Our primary uses of cash have been for compensation and related expenses, fees
paid to third parties for professional services, marketing and advertising
expenses, and general and administrative expenses. All funds received have been
expended in the furtherance of growing the business. We received funds from the
sale of our common stock. The following trends are reasonably likely to result
in changes in our liquidity over the near to long term:



? An increase in working capital requirements to finance our current business,

? Addition of administrative, technical and sales personnel as the business

   grows, and



? The cost of being a public company.




On August 12, 2021, we entered into an underwriting agreement (the "Underwriting
Agreement") with EF Hutton, division of Benchmark Investments, LLC, in
connection with the initial public offering (the "Offering") of 3,325,301 shares
of the its common stock and Series A warrants (the "Series A Warrants") to
purchase up to 3,325,301 shares of the its common stock for gross proceeds of
$13,800,000, before deducting underwriting discounts, commissions, and other
offering expenses, including legal expenses related to the Offering of
$1,718,163 which are offset against the proceeds in additional paid in capital
resulting in net proceeds to the Company of $12,081,837. The Offering closed on
August 17, 2021, and the underwriter subsequently exercised its over-allotment
option, which closed on August 23, 2021.



The Series A Warrants are exercisable for a period of five years from the date
of issuance at an exercise price of $4.98 per share, subject to adjustment as
provided therein.

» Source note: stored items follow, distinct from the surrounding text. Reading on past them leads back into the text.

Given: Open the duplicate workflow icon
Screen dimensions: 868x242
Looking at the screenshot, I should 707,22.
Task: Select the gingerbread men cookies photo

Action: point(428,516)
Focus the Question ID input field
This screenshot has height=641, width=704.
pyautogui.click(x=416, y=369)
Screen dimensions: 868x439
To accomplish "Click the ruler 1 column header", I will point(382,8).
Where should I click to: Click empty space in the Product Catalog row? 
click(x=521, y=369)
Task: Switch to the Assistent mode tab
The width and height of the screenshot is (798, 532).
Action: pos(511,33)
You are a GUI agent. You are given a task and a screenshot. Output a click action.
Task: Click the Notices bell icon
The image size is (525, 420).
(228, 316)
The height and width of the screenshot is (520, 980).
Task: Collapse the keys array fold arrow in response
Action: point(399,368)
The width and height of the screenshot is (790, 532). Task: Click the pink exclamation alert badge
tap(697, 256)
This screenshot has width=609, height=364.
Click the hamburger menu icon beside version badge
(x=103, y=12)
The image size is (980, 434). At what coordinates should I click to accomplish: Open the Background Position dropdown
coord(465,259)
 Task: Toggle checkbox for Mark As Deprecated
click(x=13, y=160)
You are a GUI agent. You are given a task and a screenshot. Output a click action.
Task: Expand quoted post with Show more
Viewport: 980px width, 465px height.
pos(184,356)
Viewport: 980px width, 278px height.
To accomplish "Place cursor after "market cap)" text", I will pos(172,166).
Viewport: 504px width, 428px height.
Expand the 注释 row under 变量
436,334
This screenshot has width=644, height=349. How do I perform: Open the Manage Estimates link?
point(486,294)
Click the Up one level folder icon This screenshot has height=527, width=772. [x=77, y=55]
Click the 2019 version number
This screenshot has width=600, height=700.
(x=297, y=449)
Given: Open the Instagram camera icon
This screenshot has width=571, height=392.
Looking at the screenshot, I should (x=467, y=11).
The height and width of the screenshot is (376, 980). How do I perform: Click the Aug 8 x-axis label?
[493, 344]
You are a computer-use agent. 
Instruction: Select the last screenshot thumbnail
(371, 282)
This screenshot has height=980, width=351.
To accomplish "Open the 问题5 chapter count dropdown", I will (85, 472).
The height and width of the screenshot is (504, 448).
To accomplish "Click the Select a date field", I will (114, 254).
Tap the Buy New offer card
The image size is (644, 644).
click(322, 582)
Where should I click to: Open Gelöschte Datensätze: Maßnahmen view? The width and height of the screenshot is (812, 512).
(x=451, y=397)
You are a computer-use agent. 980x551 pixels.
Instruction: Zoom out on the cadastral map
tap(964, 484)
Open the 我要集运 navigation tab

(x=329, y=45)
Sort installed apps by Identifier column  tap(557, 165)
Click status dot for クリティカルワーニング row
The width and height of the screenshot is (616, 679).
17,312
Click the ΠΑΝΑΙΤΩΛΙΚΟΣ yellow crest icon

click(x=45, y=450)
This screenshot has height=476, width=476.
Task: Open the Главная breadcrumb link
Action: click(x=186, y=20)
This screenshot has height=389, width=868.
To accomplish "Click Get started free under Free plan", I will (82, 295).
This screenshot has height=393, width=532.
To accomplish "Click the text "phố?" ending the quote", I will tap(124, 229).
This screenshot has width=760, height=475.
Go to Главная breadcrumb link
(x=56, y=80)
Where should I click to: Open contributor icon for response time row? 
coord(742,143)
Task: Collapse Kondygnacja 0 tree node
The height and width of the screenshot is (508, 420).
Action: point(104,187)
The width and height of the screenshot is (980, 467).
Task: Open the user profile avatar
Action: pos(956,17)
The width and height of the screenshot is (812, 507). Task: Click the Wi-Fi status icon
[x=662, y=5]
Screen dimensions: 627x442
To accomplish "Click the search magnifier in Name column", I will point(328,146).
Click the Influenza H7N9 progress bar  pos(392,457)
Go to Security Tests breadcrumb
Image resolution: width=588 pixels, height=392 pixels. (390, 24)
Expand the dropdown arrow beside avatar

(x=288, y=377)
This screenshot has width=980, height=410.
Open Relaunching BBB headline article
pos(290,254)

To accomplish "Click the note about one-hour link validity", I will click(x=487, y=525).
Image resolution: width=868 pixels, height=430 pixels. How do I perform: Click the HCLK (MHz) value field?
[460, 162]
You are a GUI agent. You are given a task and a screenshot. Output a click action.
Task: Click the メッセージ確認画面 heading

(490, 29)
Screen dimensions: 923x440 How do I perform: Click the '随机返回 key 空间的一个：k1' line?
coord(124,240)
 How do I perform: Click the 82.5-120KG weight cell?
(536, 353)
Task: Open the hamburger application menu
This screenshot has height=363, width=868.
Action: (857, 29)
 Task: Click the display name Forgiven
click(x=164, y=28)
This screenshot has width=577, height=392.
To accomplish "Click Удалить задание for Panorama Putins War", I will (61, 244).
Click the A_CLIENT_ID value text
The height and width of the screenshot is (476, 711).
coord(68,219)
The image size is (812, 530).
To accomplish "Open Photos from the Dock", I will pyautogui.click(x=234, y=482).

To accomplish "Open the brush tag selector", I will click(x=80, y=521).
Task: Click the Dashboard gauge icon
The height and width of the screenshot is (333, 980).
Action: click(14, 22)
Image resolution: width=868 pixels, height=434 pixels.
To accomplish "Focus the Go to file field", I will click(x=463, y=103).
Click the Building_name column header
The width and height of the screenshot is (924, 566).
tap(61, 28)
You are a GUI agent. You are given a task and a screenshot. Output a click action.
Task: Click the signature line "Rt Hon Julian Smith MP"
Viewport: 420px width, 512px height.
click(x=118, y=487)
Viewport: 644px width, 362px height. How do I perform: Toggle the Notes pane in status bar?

The Series A Warrants contain a provision for cashless
exercise.



We may need to raise additional funds, particularly if we are unable to generate
positive cash flows from our operations. We estimate that based on current plans
and assumptions, that our available cash will be sufficient to satisfy our cash
requirements under our present operating expectations for the next 12 months
from the date of this quarterly report on Form 10-Q.



Cash Flow Activities for the Nine Months Ended September 30, 2022 and 2021

Cash Flows from Operating Activities

Net cash used in operating activities totaled approximately $5,727,584 and
$2,518,058 for the nine months ended September 30, 2022and 2021, respectively, an increase of $3,209,526.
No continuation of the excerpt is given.